▶ Task prompt
Find and copy each line of the listing below that has the word "green" in it.

▶ Supplied material
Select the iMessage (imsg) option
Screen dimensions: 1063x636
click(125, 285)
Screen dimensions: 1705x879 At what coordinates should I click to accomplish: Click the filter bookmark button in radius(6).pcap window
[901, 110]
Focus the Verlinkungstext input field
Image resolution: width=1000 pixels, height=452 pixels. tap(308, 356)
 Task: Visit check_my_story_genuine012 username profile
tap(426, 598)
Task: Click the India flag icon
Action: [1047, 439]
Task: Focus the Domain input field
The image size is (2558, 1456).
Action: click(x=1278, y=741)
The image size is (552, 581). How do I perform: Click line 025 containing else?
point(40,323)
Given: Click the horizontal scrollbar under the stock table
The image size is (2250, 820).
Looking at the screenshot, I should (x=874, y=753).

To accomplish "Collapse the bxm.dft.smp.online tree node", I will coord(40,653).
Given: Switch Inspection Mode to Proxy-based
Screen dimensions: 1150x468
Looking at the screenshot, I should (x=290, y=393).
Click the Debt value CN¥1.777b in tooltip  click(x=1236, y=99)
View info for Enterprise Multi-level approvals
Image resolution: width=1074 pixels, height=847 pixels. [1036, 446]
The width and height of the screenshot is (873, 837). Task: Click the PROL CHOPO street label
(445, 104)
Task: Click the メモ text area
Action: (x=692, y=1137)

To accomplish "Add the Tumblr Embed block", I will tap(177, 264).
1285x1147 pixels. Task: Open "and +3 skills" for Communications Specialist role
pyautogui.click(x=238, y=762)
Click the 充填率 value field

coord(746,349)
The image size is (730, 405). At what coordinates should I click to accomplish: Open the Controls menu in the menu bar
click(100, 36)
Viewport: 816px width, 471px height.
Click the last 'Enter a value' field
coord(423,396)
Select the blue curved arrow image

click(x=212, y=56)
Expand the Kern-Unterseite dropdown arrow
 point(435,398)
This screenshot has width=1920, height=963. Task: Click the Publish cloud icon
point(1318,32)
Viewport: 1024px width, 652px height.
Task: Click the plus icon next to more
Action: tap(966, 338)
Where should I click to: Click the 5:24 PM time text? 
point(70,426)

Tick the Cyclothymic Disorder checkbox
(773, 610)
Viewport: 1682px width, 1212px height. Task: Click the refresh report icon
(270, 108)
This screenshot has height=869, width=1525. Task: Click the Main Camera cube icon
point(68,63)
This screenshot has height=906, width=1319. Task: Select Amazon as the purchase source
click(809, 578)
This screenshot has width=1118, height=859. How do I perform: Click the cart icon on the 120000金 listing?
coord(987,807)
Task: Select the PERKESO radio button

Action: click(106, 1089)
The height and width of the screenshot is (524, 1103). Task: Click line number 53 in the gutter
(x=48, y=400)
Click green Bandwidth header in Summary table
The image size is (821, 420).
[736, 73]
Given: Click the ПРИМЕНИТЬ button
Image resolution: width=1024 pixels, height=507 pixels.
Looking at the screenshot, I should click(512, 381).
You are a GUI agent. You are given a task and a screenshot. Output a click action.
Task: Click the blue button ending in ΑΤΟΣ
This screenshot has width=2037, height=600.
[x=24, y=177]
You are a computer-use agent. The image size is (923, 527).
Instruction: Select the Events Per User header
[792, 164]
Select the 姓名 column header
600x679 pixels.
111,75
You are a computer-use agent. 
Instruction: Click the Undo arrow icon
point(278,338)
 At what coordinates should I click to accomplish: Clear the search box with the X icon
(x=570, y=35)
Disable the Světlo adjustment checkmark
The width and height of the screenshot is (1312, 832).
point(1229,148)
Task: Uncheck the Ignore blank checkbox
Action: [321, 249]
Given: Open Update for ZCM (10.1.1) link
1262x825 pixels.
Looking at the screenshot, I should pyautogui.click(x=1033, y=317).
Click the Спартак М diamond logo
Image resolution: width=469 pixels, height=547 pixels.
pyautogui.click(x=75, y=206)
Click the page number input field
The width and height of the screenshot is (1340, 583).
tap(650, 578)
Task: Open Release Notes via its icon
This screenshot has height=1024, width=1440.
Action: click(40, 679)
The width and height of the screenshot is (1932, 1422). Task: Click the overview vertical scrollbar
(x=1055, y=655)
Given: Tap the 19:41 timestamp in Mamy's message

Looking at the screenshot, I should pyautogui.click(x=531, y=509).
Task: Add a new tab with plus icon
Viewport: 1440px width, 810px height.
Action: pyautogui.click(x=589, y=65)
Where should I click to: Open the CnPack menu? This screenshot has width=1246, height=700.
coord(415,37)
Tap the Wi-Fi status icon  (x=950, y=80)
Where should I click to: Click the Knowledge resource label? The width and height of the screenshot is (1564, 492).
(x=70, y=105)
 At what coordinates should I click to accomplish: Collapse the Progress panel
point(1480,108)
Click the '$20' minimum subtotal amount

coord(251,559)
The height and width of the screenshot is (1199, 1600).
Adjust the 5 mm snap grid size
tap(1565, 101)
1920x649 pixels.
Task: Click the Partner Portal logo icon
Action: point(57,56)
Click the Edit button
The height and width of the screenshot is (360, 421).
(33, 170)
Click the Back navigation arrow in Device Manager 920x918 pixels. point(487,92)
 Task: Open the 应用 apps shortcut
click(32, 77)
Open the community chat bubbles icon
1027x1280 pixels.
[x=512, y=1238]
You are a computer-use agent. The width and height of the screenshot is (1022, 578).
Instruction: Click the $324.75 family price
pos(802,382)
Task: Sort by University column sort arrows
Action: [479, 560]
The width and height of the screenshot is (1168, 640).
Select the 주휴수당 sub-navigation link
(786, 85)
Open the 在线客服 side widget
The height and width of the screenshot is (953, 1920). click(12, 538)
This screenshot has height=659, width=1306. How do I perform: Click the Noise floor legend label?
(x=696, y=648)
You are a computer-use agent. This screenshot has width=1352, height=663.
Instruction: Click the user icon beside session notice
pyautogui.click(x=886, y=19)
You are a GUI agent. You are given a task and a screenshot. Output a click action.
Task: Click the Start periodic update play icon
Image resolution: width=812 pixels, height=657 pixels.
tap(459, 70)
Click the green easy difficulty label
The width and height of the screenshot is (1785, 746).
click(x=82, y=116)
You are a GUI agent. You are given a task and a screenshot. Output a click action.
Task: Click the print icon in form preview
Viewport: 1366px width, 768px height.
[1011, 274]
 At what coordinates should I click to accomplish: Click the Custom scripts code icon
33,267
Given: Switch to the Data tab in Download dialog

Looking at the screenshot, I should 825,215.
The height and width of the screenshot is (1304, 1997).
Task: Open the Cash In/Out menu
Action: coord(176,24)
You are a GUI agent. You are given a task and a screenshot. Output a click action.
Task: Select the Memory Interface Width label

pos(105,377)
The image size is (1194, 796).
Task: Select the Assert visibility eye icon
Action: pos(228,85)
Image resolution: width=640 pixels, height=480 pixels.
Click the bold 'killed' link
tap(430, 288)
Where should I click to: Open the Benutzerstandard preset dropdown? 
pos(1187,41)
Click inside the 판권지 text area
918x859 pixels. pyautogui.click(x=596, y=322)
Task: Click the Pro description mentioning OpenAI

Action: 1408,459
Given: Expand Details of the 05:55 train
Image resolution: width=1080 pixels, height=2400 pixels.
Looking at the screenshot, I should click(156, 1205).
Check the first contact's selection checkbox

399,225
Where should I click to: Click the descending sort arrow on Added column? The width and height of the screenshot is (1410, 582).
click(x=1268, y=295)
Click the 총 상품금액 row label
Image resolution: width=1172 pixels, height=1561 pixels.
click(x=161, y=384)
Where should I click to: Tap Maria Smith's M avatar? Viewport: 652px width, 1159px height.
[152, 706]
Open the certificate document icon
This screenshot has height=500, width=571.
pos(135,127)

▶ Exercise result
Click green Bandwidth header in Summary table
Click the green easy difficulty label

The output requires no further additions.